Entries on locating words and elements
----------
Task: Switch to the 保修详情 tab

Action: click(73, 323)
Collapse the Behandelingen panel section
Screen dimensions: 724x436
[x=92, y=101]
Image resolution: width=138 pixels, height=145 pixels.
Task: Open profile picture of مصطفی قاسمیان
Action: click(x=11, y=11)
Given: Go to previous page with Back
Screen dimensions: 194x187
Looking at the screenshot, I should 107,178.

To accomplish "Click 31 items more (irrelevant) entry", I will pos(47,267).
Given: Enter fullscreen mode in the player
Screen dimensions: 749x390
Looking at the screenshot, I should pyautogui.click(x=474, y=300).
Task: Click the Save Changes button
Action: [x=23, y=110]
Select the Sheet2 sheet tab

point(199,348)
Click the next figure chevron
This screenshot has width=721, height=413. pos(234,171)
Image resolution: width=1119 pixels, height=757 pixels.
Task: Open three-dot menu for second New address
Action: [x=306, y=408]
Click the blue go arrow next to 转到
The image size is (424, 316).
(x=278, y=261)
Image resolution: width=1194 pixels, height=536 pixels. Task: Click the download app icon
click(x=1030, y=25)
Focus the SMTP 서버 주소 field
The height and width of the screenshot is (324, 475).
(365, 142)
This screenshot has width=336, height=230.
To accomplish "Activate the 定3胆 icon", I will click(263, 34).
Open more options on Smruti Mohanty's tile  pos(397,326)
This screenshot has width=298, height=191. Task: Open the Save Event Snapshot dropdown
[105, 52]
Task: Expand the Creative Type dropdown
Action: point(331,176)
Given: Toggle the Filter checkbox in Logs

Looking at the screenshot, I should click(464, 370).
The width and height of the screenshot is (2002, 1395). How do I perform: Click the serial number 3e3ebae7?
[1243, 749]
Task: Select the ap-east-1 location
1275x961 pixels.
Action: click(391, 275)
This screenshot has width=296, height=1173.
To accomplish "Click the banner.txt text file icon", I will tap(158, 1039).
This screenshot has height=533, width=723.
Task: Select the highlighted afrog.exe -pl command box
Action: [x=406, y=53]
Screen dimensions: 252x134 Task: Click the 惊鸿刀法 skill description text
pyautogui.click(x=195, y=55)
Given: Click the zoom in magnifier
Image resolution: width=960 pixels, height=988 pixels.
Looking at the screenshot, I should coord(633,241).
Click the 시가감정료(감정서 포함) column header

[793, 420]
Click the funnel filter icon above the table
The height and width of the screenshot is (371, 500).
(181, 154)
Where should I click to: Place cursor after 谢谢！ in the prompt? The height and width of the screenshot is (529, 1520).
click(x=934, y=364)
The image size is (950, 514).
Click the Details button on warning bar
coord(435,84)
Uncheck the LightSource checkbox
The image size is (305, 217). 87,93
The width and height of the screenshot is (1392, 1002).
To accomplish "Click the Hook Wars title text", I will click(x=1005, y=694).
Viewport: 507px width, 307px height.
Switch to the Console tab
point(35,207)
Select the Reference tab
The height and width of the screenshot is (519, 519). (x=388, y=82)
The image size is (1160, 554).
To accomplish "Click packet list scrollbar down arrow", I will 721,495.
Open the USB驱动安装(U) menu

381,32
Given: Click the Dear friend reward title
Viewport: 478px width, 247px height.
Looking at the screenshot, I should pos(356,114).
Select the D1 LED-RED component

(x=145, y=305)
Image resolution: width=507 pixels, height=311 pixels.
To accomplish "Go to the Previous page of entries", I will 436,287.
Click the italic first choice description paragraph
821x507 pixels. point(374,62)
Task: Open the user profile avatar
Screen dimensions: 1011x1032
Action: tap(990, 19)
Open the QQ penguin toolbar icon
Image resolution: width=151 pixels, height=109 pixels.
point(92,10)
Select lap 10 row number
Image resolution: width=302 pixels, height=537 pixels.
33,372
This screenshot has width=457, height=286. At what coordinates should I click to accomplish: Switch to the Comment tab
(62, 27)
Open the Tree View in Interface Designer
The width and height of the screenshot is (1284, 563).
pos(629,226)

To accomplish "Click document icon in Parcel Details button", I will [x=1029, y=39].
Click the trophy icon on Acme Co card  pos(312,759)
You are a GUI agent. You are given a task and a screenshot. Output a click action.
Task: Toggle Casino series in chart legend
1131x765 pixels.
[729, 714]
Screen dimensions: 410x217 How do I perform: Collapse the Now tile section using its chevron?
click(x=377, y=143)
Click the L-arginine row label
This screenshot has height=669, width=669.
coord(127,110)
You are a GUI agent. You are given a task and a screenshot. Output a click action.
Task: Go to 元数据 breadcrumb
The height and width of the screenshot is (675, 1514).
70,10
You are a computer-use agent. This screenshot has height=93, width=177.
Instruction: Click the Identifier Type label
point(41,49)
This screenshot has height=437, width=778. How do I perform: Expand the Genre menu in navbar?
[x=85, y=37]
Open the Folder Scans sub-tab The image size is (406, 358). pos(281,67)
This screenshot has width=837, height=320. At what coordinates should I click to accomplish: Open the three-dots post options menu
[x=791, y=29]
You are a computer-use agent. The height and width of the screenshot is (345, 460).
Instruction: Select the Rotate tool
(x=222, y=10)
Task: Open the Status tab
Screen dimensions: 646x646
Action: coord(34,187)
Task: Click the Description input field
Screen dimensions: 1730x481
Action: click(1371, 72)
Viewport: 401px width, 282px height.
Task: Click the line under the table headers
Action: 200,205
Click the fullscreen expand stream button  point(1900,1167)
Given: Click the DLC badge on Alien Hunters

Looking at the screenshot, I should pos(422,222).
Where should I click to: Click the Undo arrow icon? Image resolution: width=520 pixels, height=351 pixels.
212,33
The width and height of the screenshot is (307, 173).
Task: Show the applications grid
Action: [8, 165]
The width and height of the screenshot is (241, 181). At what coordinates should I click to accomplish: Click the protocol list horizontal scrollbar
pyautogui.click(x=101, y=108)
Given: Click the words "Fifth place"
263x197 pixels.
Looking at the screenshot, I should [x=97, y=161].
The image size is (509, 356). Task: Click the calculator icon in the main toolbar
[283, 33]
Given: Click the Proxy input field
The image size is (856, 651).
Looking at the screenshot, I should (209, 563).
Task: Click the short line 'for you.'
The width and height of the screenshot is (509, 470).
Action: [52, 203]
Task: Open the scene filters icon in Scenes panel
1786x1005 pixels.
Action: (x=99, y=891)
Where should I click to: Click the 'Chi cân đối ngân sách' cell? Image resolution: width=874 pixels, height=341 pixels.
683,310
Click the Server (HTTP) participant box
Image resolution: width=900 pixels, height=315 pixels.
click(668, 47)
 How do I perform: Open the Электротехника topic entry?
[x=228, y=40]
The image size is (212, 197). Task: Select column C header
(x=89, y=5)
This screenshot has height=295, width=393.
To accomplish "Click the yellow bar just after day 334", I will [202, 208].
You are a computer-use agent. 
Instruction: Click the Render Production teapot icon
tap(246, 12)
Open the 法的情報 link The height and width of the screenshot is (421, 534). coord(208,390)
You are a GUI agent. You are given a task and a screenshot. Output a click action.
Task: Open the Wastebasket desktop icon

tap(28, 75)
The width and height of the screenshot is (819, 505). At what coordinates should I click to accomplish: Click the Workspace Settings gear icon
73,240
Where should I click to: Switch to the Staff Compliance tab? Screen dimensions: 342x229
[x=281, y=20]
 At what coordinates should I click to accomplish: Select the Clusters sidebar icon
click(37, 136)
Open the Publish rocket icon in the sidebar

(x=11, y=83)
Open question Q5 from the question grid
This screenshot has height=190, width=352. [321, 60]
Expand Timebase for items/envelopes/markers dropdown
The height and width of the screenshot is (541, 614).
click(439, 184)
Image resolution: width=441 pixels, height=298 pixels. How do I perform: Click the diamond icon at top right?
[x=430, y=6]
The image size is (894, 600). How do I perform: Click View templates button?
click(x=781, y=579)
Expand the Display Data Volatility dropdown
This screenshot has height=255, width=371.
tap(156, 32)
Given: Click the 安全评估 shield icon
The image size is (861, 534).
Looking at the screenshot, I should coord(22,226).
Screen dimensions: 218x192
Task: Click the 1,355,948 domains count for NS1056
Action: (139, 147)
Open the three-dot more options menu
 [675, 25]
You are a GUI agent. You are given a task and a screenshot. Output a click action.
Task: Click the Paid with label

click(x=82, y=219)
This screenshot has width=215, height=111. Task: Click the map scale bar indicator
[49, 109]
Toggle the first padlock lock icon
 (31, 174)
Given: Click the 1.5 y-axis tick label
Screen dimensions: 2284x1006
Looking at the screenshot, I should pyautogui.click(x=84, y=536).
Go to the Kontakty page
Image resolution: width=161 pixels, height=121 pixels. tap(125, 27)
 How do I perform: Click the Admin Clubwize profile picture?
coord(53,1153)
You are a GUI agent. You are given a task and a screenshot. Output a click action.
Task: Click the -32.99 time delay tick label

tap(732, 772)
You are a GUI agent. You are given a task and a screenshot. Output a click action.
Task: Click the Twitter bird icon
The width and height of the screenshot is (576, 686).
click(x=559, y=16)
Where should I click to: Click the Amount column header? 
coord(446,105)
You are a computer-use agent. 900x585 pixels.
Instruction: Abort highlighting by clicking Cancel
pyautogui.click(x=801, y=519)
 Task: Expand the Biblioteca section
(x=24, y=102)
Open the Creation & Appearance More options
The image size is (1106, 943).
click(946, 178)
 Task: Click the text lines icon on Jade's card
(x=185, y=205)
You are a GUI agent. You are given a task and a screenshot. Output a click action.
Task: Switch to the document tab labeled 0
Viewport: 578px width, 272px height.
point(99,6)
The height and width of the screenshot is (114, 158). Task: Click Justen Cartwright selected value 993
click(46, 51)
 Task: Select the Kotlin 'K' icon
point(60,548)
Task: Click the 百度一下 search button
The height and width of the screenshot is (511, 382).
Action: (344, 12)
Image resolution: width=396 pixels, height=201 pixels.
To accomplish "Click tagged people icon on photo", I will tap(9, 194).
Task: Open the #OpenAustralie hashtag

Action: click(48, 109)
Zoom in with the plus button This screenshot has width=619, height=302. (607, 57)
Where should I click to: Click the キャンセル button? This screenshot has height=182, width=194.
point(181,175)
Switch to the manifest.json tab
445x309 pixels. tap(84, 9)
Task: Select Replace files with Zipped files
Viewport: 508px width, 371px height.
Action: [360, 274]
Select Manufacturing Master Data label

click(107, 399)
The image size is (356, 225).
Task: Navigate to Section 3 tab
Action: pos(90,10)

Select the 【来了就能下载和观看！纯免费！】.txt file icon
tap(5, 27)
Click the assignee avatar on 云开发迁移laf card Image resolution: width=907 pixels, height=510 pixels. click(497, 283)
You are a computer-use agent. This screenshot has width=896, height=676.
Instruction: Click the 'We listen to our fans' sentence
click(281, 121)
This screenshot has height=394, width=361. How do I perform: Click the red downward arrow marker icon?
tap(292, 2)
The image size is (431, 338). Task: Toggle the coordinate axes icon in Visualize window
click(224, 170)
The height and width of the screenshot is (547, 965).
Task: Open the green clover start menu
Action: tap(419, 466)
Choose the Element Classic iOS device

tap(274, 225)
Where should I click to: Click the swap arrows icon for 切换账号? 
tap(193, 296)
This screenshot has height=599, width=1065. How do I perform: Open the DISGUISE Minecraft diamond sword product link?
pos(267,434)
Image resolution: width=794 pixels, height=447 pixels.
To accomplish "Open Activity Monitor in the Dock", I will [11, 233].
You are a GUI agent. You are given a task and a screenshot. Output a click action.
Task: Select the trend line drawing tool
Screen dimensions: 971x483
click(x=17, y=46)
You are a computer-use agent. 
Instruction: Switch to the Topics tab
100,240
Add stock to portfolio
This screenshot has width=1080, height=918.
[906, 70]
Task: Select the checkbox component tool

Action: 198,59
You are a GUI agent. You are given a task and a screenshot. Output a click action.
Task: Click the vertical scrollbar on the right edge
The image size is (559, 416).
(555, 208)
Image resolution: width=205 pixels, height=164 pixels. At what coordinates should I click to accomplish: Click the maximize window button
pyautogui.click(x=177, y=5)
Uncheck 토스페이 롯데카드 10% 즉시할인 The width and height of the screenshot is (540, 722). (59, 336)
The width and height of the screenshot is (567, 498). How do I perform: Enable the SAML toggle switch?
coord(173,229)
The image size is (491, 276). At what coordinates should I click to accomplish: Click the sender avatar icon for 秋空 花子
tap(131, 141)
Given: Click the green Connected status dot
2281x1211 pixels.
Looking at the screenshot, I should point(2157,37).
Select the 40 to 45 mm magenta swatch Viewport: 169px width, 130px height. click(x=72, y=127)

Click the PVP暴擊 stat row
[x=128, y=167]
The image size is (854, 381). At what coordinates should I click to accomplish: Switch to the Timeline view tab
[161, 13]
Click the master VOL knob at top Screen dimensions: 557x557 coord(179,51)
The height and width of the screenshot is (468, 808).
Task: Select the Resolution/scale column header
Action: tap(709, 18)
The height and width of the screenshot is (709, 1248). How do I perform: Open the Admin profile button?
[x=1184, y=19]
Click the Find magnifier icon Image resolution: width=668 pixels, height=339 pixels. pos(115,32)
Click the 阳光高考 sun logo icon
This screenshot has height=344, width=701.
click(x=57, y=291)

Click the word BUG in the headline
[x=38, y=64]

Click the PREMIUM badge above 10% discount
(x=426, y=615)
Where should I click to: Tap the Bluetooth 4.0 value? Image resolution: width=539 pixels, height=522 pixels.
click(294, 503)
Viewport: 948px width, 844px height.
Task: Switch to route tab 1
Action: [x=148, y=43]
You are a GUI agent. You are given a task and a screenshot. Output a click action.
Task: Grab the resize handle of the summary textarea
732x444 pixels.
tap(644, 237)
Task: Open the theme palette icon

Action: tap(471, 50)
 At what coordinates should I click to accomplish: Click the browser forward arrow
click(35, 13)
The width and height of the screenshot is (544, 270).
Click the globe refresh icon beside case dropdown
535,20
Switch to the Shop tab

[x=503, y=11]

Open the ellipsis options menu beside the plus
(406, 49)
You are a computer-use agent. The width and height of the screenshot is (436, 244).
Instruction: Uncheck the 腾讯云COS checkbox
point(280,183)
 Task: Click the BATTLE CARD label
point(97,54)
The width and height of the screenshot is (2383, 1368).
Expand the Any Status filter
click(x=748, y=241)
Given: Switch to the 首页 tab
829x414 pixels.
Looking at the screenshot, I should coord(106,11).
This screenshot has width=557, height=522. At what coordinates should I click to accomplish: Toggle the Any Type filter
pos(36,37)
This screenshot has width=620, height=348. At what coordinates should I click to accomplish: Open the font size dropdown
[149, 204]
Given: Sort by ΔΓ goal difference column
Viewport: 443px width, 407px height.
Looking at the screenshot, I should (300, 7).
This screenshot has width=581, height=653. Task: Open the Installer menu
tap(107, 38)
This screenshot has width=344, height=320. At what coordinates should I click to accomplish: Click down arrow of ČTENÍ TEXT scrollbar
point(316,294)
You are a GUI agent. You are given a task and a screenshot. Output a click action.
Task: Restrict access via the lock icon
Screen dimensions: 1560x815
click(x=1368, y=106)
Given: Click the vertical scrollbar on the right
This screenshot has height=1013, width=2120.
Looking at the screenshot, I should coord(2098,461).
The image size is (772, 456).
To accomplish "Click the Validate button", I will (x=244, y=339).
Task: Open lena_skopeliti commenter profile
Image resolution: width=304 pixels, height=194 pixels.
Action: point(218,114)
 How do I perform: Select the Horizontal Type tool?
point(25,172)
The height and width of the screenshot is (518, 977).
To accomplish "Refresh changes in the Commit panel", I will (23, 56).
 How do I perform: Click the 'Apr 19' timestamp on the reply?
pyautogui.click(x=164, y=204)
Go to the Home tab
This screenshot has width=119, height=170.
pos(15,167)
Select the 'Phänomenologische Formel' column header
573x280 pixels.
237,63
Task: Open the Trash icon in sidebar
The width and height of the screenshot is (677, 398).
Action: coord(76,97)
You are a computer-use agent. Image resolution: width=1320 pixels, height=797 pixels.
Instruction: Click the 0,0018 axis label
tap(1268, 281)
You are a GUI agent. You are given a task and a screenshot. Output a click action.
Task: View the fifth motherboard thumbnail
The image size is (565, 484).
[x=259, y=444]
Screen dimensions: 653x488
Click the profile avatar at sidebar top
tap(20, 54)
----------
Exercise aim: Edit everything from the line containing "Click the fullscreen" down to the line containing "Looking at the screenshot, I should (209, 563)." by changing "Proxy" to "Gateway", and give those lines again with all else unchanged.

Correct answer:
Click the fullscreen expand stream button  point(1900,1167)
Given: Click the DLC badge on Alien Hunters

Looking at the screenshot, I should pos(422,222).
Where should I click to: Click the Undo arrow icon? Image resolution: width=520 pixels, height=351 pixels.
212,33
The width and height of the screenshot is (307, 173).
Task: Show the applications grid
Action: [8, 165]
The width and height of the screenshot is (241, 181). At what coordinates should I click to accomplish: Click the protocol list horizontal scrollbar
pyautogui.click(x=101, y=108)
Given: Click the words "Fifth place"
263x197 pixels.
Looking at the screenshot, I should [x=97, y=161].
The image size is (509, 356). Task: Click the calculator icon in the main toolbar
[283, 33]
Given: Click the Gateway input field
The image size is (856, 651).
Looking at the screenshot, I should (209, 563).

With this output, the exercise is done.